Very Male and Very White: State Supreme Courts at Odds With Demographics

MANHATTAN (CN) — State supreme courts remain overly represented by Caucasian men, New York University’s Brennan Center for Justice reported Thursday, saying nearly half of all high court benches have an all-white bench.

The study paints a picture of a state judiciary that is increasingly out of sync with state demographics.

While Caucasian men represented only 30% of the national population in 2018 but occupied 55% of the seats on state high courts in 2019, the study found. Meanwhile, men and women of color, as well as Caucasian women, represented their demographics less often than their national populations, with 22 states having no people of color at all on their high courts.

A scene from 2015 oral arguments at the Texas Supreme Court. Pictured from left on the bench are Justices Don Willett, Paul Green, Nathan Hecht and Eva Guzman. People of color accounted for just 11% of the court last year, and women accounted for 39%. (AP Photo/Eric Gay)(The Associated Press)

In the case of women in color, they represented about one-fifth of the U.S. population but filled only 7% of state supreme court seats in 2019, the study found.

The study found only six states with high courts made up of a greater number of people of color than their state population: California, Connecticut, Minnesota, North Carolina, Oregon and Washington.

A similar study by the Brennan Center in 2019 found similar makeup of state high court seats. In the last nine months, as people of color gained only half a percentage point.

Meanwhile state supreme courts have filled 14 of 19 openings, with half of the spots going to Caucasian men. Four Caucasian women, one African-American woman, and two Native American judges — one male, one female — made up the remainder of the filled seats.

The gender gap also remains relatively high, the study found, with women holding just over one-third of all state supreme courts despite representing more than half of the U.S. population. Caucasian women on the bench have a significant advantage over women of color, the study found, representing 29% of state high court seats versus just 7%, respectively.

Some states that have traditionally fared poorly have made some recent inroads: Delaware, for example, appointed its first African-American supreme court justice, Tamika Montgomery-Reeves, last month. Montgomery-Reeves is one of only two black female justices on any state high court.

Other states have further to go to match their population demographics. Florida currently has neither a female nor an African-American justice on its high court; its seven-member bench currently has two vacancies. One sitting Florida justices is a Hispanic man, while former Justice Barbara Lagoa — a Hispanic woman — was confirmed late last year to the 11th U.S. Circuit Court of Appeals

State courts also seem to lag behind federal courts in terms of diversity.

Of the roughly 870 federal court judges nationwide, 454 are women, representing more than half the total Article III judgeships, while 223 are African-American, according to the Federal Judicial Center.

The lack of diversity in judgeships has caught the eye of the most prominent judiciary members in recent years.

U.S. Supreme Court Justice Elena Kagan in 2016 said that, because “people bring their backgrounds and experiences to the job,” diverse courts were desirable.

“People look at an institution and they see people who are like them, who share their experiences, who they imagine share their set of values, and that’s a sort of natural thing and they feel more comfortable if that happens,” Kagan said.

Another justice to lament the lack of diversity on the bench was the now-deceased Justice Antonin Scalia.

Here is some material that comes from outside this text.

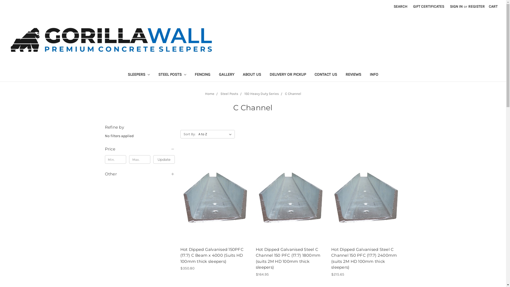 This screenshot has height=287, width=510. What do you see at coordinates (229, 93) in the screenshot?
I see `'Steel Posts'` at bounding box center [229, 93].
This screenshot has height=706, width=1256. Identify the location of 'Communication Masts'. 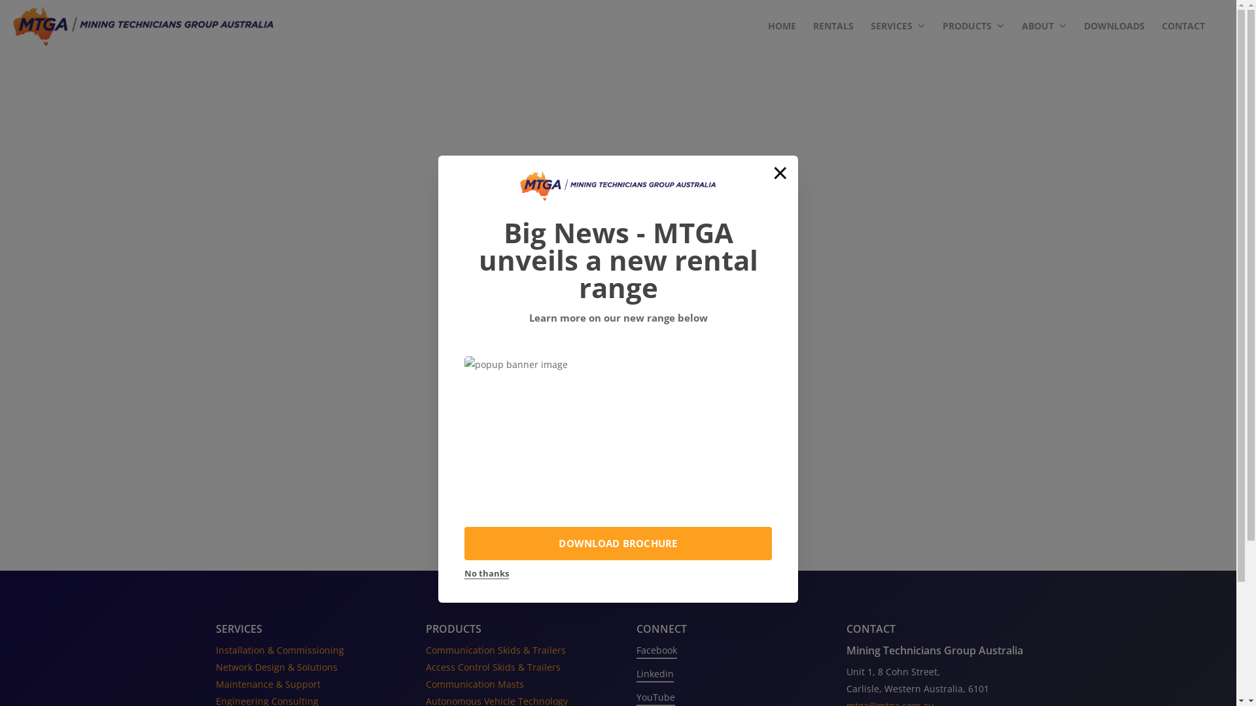
(474, 683).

In his 2015 dissenting opinion over the legalization of same-sex marriage, Scalia decried the lack of any Protestant Christians on the U.S. Supreme Court, calling it “strikingly unrepresentative” of the U.S. population as a whole.

Deciding the policy question of legalizing same-sex marriage “by a select, patrician, highly unrepresentataive panel of nine is to violate a principle even more fundamental than no taxation without representation: no social transformation without representation,” Scalia wrote in his opinion.